* TASK BRIEF *
Would you copy out each line of the records below that includes the word "label"?

* Saved data entries *
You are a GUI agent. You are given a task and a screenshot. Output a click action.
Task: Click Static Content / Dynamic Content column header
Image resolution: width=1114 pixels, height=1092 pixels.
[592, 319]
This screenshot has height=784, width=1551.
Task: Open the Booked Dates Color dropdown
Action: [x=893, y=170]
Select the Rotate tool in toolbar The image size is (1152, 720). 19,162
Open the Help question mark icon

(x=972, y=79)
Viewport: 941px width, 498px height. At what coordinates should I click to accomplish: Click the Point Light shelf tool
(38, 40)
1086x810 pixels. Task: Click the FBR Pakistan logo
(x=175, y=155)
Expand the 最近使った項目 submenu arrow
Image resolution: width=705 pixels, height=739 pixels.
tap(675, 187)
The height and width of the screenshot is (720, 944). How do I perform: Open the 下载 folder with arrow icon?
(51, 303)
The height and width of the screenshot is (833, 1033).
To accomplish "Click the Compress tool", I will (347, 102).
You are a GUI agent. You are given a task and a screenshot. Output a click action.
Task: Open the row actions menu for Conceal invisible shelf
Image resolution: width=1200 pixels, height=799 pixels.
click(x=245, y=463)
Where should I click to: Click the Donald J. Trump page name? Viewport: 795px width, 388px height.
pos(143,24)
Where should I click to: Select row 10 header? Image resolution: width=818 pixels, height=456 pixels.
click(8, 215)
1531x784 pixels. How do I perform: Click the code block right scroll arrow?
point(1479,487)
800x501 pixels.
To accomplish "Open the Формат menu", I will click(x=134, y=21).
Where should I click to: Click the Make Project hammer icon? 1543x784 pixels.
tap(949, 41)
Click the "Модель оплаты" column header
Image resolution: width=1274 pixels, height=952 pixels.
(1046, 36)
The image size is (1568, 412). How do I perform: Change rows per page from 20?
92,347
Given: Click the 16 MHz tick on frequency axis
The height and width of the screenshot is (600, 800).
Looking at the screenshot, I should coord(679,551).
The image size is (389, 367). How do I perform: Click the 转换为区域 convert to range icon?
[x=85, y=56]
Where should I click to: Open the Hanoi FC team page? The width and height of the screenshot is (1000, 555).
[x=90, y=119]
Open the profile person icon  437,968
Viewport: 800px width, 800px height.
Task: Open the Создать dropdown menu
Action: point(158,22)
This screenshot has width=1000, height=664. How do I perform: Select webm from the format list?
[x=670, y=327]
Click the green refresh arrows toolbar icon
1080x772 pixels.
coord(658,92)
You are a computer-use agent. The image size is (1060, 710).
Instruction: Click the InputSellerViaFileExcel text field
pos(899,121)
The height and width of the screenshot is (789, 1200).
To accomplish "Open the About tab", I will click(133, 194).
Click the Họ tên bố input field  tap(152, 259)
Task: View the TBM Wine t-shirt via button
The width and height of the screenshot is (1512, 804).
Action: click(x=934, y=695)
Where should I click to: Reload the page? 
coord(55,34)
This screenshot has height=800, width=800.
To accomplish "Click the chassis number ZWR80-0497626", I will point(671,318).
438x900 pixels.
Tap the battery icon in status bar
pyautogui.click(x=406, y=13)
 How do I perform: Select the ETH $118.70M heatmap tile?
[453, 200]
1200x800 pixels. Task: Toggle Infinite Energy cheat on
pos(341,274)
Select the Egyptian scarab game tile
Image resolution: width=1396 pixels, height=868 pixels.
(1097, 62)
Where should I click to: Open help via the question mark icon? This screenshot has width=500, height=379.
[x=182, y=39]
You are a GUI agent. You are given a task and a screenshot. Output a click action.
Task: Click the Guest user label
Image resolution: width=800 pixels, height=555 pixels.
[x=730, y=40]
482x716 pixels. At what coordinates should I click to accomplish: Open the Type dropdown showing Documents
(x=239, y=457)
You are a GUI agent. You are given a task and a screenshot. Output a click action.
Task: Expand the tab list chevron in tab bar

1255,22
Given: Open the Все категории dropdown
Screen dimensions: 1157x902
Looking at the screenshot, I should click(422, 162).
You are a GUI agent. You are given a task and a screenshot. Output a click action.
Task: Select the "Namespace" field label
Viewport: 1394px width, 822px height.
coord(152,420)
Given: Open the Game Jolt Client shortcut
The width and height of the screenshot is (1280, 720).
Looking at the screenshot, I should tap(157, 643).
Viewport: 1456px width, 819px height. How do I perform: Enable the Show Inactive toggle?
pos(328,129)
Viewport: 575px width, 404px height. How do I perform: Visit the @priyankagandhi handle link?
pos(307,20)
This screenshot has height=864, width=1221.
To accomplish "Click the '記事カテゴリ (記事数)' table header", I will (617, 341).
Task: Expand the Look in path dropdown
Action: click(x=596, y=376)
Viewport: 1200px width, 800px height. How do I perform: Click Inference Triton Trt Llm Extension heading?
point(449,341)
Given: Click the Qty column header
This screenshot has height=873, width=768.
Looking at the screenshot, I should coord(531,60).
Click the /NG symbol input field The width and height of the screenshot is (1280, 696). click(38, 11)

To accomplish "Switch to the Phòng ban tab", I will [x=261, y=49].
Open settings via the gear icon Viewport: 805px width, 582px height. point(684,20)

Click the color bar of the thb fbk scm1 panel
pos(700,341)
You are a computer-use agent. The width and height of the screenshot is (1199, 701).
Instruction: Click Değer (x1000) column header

* ANSWER BOX *
Task: Click the Guest user label
Task: Select the "Namespace" field label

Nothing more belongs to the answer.